WORK REQUEST =>
Every entry must appear in the answer exactly as written.

(Stored data)
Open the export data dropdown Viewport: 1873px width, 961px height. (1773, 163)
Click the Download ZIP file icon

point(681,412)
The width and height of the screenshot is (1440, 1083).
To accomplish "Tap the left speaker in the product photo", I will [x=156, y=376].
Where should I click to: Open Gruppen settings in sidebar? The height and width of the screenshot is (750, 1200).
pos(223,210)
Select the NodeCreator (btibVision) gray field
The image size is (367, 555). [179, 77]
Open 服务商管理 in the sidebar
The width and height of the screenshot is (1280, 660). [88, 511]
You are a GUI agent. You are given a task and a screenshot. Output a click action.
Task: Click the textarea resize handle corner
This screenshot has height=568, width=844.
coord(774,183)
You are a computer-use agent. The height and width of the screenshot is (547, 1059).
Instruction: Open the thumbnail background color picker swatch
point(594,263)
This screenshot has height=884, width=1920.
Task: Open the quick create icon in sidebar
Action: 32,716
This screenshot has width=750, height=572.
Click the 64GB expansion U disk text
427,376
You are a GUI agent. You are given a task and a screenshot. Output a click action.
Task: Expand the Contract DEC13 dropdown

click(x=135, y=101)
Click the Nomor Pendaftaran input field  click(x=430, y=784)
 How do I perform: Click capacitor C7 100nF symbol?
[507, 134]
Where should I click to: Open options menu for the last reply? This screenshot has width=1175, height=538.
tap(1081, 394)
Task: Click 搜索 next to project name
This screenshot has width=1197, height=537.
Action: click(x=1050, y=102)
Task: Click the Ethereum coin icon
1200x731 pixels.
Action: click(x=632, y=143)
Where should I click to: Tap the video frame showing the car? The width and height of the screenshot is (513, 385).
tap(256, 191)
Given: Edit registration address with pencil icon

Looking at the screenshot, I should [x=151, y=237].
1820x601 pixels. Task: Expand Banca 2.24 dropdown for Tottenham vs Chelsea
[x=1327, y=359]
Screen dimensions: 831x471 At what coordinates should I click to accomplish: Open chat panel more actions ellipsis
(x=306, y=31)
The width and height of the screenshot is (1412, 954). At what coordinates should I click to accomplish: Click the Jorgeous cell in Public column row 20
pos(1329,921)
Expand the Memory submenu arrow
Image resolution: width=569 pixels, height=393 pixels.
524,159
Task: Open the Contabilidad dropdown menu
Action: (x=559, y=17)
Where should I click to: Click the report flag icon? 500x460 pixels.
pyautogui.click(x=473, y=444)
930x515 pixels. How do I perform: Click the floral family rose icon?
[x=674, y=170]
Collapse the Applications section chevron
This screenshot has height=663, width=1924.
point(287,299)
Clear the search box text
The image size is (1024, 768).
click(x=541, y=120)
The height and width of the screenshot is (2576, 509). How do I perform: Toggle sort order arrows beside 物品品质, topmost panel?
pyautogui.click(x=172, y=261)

RESPONSE =>
Open the export data dropdown Viewport: 1873px width, 961px height. (1773, 163)
Click the Download ZIP file icon

point(681,412)
The width and height of the screenshot is (1440, 1083).
To accomplish "Tap the left speaker in the product photo", I will [x=156, y=376].
Where should I click to: Open Gruppen settings in sidebar? The height and width of the screenshot is (750, 1200).
pos(223,210)
Select the NodeCreator (btibVision) gray field
The image size is (367, 555). [179, 77]
Open 服务商管理 in the sidebar
The width and height of the screenshot is (1280, 660). [88, 511]
You are a GUI agent. You are given a task and a screenshot. Output a click action.
Task: Click the textarea resize handle corner
This screenshot has height=568, width=844.
coord(774,183)
You are a computer-use agent. The height and width of the screenshot is (547, 1059).
Instruction: Open the thumbnail background color picker swatch
point(594,263)
This screenshot has height=884, width=1920.
Task: Open the quick create icon in sidebar
Action: 32,716
This screenshot has width=750, height=572.
Click the 64GB expansion U disk text
427,376
You are a GUI agent. You are given a task and a screenshot. Output a click action.
Task: Expand the Contract DEC13 dropdown

click(x=135, y=101)
Click the Nomor Pendaftaran input field  click(x=430, y=784)
 How do I perform: Click capacitor C7 100nF symbol?
[507, 134]
Where should I click to: Open options menu for the last reply? This screenshot has width=1175, height=538.
tap(1081, 394)
Task: Click 搜索 next to project name
This screenshot has width=1197, height=537.
Action: click(x=1050, y=102)
Task: Click the Ethereum coin icon
1200x731 pixels.
Action: click(x=632, y=143)
Where should I click to: Tap the video frame showing the car? The width and height of the screenshot is (513, 385).
tap(256, 191)
Given: Edit registration address with pencil icon

Looking at the screenshot, I should [x=151, y=237].
1820x601 pixels. Task: Expand Banca 2.24 dropdown for Tottenham vs Chelsea
[x=1327, y=359]
Screen dimensions: 831x471 At what coordinates should I click to accomplish: Open chat panel more actions ellipsis
(x=306, y=31)
The width and height of the screenshot is (1412, 954). At what coordinates should I click to accomplish: Click the Jorgeous cell in Public column row 20
pos(1329,921)
Expand the Memory submenu arrow
Image resolution: width=569 pixels, height=393 pixels.
524,159
Task: Open the Contabilidad dropdown menu
Action: (x=559, y=17)
Where should I click to: Click the report flag icon? 500x460 pixels.
pyautogui.click(x=473, y=444)
930x515 pixels. How do I perform: Click the floral family rose icon?
[x=674, y=170]
Collapse the Applications section chevron
This screenshot has height=663, width=1924.
point(287,299)
Clear the search box text
The image size is (1024, 768).
click(x=541, y=120)
The height and width of the screenshot is (2576, 509). How do I perform: Toggle sort order arrows beside 物品品质, topmost panel?
pyautogui.click(x=172, y=261)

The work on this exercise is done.